> Your instructions
Return all the data below as it stands, minus the pictures.

[Stored data entries]
= Beginning of Section =
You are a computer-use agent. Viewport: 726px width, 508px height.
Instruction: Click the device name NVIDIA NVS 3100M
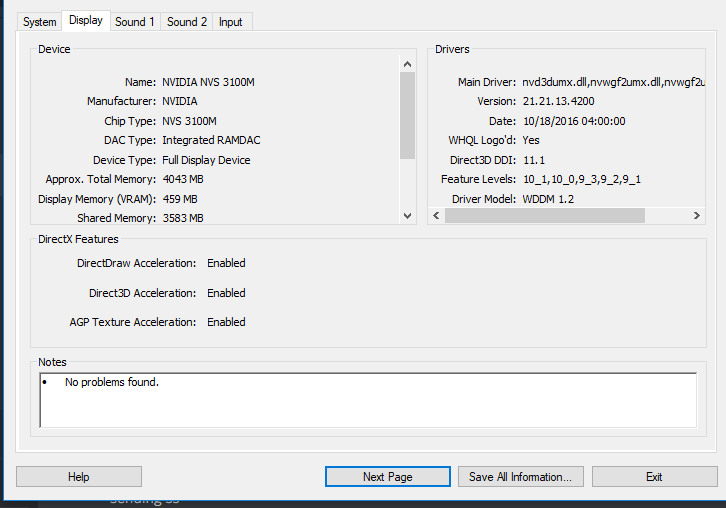click(208, 82)
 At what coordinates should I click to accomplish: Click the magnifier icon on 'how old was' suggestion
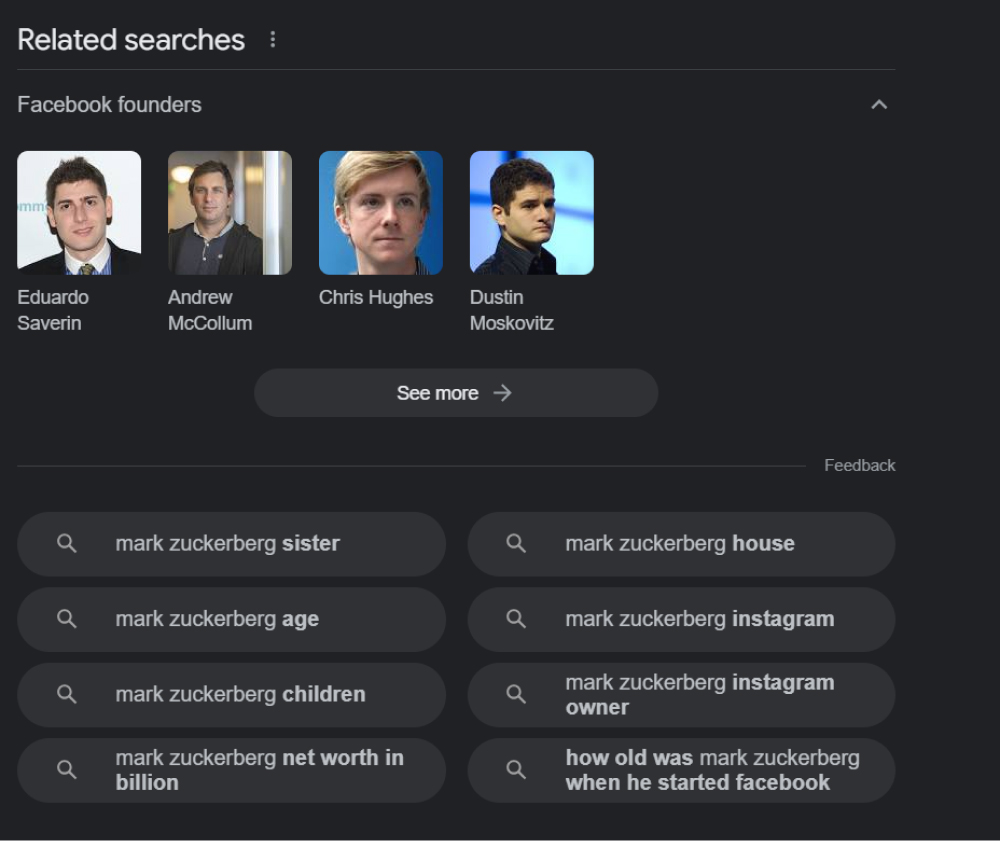[516, 770]
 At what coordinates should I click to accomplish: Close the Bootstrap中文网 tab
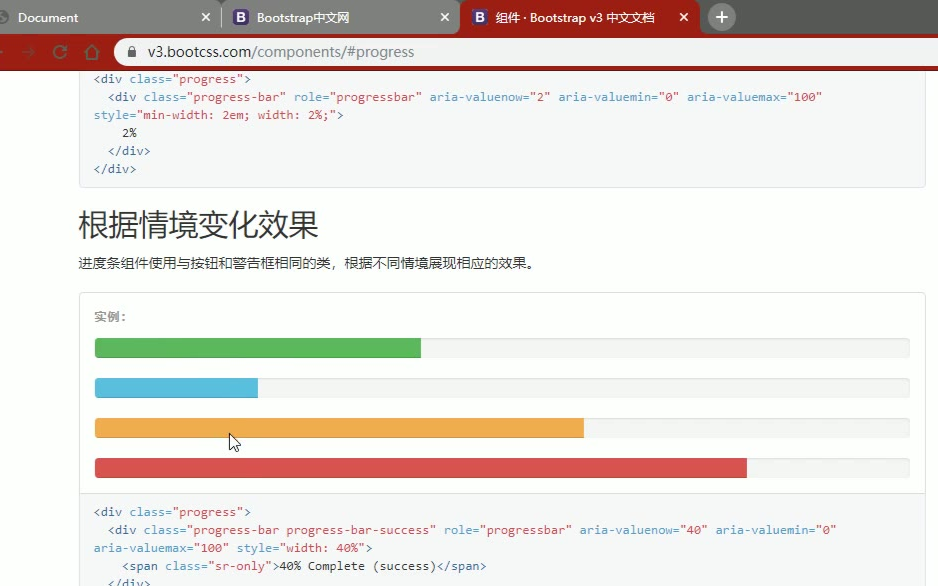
= End of Section =
> Answer to this task
You are a computer-use agent. Viewport: 726px width, 508px height.
Instruction: Click the device name NVIDIA NVS 3100M
click(208, 82)
 At what coordinates should I click to accomplish: Click the magnifier icon on 'how old was' suggestion
[516, 770]
 At what coordinates should I click to accomplish: Close the Bootstrap中文网 tab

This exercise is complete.